SANTA CRUZ -- Despite some successes, predicting cancer outcomes based on the molecular signatures in cancer cells remains a major challenge.
A new effort, funded by the National Cancer Institute and led by researchers at the UC Santa Cruz, aims to clear several key roadblocks that have stymied progress in this field.
The $3.5 million project will use the latest in "big data" technology to bridge the gap between the petabytes of raw genomic data in centralized repositories like UCSC's Cancer Genomics Hub and the higher levels of interpretive information that can lead to clinically useful predictions, such as which drugs are most effective against tumors with certain mutations. Project leader Joshua Stuart, an associate professor of biomolecular engineering at UCSC's Baskin School of Engineering, compares the raw genomic data to the binary code running on a computer.
"Your web browser doesn't understand zeros and ones. There are layers and layers of software programs between that and what you see on a web page. We need to do the same thing for DNA sequences to reach the higher levels of interpretation needed for scientific discovery," Stuart said.
Stuart's group will build a separate database, called the Biomedical Evidence Graph, for storing and analyzing interpretive information derived from the raw sequence data stored in the CGHub. Like Facebook's social graph, the BMEG will use a graph database structure designed for lightning-fast access to complex, interconnected datasets.
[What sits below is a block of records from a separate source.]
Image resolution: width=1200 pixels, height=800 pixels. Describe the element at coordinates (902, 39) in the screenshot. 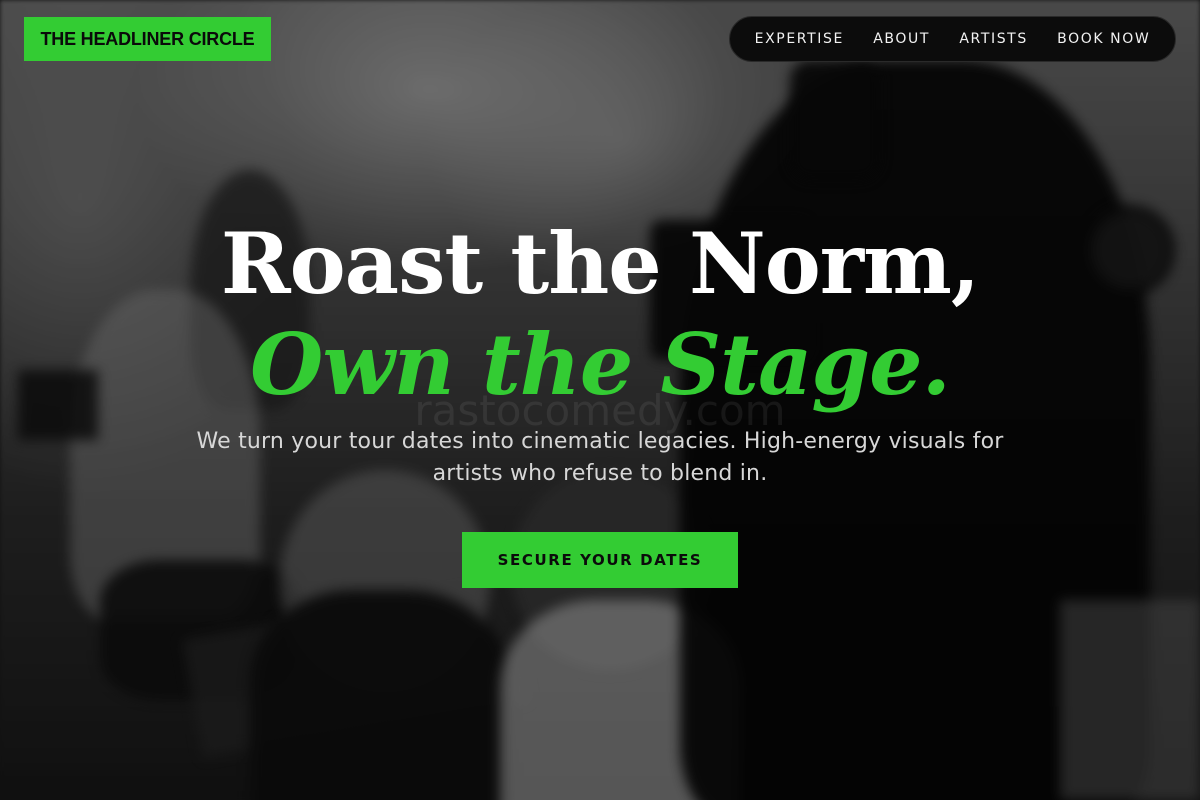

I see `nav-item-about: ABOUT` at that location.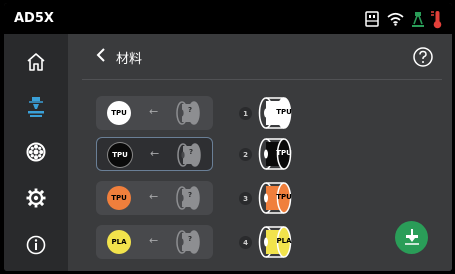 Image resolution: width=455 pixels, height=274 pixels. I want to click on gear-icon, so click(36, 200). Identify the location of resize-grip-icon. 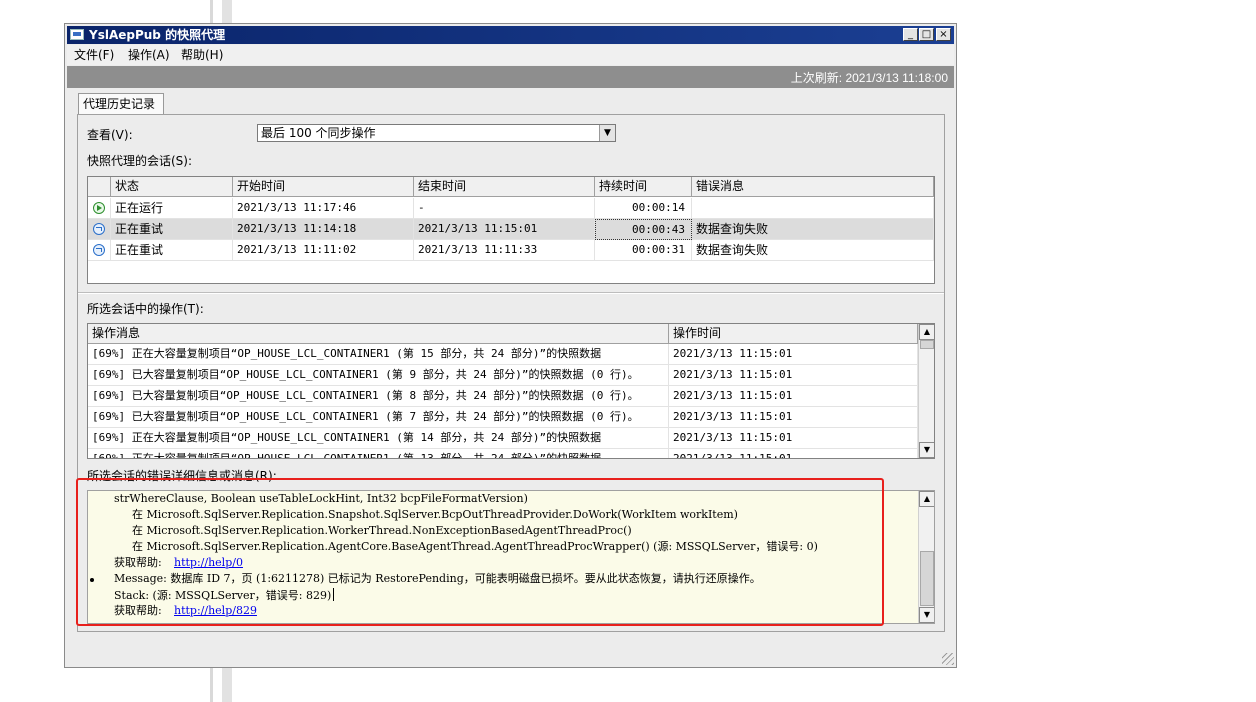
(948, 659).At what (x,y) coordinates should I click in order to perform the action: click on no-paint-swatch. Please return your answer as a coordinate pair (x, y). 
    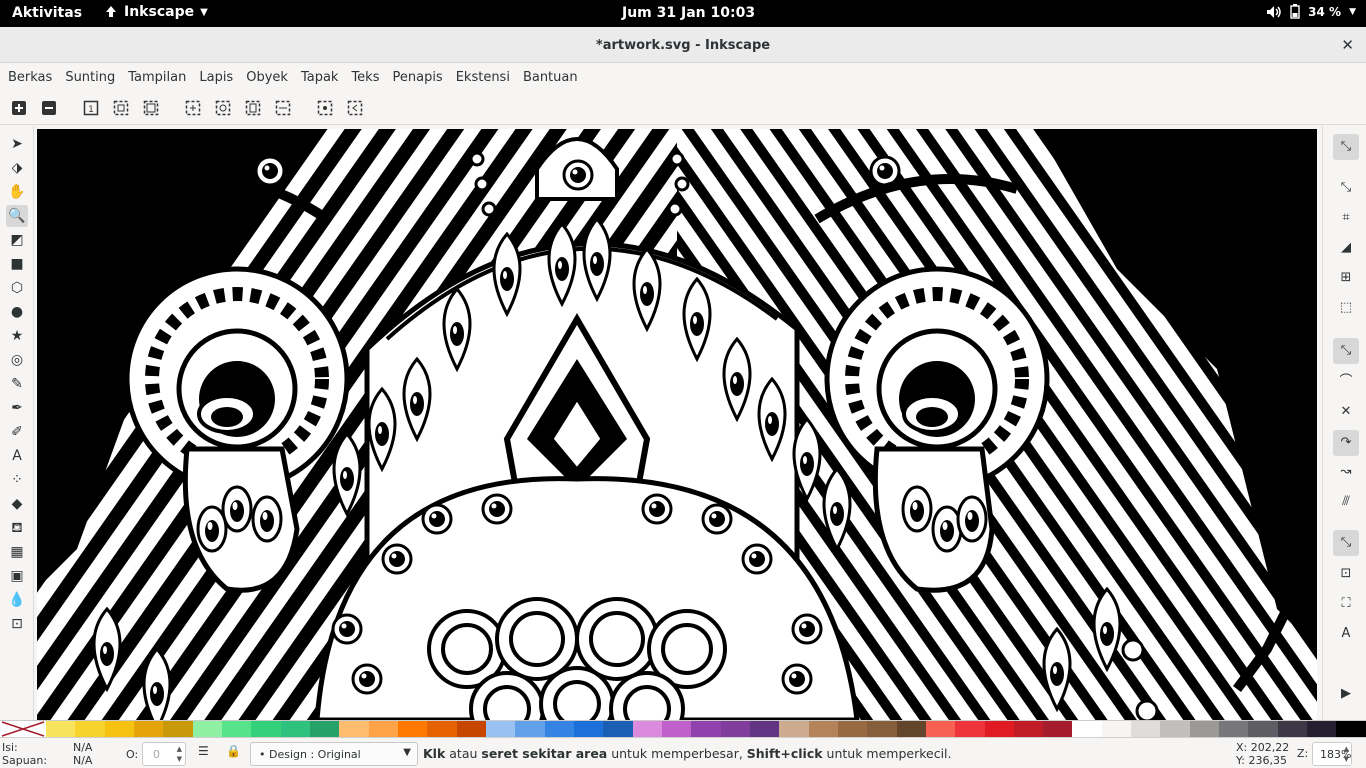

"Our analyses can reveal connections between different tumor samples based on their molecular profiles, and the natural way to represent that in a database is with the graph structures used for Facebook and other social networks," Stuart said.
A UCSC team led by bioinformatics expert and BMEG co-investigator David Haussler established CGHub in 2012 to manage data from the Cancer Genome Atlas consortium and other NIH cancer genomics research programs. Because CGHub holds genome sequences from thousands of individual patients, access is strictly controlled and limited to researchers approved by NIH. But the BMEG will hold higher-level data derived from analyses of the raw genome sequences and will not require the same level of security restrictions.
"The idea is to build a shared knowledge base and create a playground where lots of researchers can interact, test their algorithms, and compare results," Stuart said. "TCGA researchers have built a lot of great tools for data analysis, and we need to get those installed in the BMEG so the rest of the world can engage in that higher level analysis."
The BMEG complements a parallel project, called Medbook, which will link together patients, biopsy samples, doctors, and researchers into a social network framework.